[Stored items]

■ ■ ■ ■

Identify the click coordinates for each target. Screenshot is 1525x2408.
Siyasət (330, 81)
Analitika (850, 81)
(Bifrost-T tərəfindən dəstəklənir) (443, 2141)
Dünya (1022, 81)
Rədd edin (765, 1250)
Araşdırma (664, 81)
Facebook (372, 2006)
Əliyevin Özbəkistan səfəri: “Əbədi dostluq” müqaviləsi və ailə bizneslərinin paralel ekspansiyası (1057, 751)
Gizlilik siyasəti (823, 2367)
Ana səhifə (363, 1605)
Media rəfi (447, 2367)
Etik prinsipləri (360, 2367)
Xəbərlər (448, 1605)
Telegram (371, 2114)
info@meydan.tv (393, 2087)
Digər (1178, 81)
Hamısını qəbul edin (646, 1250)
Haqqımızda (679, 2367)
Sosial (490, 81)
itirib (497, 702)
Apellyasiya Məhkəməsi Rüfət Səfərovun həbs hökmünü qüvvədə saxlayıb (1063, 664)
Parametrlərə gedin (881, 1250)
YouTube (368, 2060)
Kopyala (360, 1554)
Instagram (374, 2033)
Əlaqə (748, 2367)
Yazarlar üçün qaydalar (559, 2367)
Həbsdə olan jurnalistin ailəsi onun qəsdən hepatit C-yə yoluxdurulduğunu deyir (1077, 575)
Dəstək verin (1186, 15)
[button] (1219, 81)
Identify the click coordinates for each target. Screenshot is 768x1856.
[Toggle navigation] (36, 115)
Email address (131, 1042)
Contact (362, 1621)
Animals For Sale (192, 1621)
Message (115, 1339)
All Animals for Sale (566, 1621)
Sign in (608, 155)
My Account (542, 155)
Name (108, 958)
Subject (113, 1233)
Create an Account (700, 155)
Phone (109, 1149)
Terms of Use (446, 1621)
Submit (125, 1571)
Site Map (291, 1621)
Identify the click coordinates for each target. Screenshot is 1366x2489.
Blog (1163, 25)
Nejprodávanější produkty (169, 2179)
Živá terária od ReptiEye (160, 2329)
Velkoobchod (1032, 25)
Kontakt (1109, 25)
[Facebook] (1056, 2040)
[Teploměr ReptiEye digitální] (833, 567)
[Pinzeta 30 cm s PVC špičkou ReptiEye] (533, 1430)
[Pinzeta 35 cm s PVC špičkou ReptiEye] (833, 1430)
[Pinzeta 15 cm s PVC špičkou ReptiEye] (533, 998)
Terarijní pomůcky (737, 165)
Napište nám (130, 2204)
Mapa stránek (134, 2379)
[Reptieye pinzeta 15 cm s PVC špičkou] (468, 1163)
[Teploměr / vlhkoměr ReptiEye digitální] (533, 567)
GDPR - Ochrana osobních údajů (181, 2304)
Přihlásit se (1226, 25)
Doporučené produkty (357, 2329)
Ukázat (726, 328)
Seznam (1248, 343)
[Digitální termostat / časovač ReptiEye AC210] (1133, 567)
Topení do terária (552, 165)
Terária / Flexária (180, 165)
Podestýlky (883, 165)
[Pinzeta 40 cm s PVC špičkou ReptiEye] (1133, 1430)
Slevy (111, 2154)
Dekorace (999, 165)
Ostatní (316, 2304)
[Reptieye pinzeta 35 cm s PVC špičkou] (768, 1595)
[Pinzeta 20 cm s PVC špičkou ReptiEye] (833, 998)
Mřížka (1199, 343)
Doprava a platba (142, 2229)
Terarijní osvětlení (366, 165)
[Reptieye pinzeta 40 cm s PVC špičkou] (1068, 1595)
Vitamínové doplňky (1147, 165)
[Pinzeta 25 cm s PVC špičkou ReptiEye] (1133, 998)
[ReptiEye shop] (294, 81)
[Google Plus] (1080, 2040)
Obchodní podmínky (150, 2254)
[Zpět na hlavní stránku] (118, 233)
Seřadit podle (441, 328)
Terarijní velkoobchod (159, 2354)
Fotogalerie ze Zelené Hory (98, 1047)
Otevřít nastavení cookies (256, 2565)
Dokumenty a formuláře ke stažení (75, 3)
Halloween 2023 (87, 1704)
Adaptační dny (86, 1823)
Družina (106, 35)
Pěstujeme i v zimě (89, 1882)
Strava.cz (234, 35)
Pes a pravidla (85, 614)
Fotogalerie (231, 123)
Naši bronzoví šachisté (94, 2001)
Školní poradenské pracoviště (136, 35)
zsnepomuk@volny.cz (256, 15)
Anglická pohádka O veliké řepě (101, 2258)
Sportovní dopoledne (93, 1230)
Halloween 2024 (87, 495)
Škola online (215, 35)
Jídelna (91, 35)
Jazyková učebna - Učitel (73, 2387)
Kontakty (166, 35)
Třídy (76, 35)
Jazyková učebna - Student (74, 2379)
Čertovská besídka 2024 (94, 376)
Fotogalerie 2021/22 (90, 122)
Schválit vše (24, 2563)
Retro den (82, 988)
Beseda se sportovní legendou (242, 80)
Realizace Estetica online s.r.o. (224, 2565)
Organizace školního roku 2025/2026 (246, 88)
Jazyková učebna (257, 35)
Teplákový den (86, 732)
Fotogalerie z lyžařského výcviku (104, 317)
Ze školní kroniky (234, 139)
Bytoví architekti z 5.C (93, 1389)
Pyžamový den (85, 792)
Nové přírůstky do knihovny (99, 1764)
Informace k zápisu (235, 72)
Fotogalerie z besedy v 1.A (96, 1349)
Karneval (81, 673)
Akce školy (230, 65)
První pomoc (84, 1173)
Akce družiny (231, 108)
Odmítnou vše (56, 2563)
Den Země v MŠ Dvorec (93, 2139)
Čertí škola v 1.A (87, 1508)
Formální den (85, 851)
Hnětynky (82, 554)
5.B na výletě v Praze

■ ■ ■ ■

- _About this exercise_
Where a line of the entries contains "coordinates", report that line.

- _Reply to the task_
Identify the click coordinates for each target. Screenshot is 1525x2408.
Identify the click coordinates for each target. Screenshot is 768x1856.
Identify the click coordinates for each target. Screenshot is 1366x2489.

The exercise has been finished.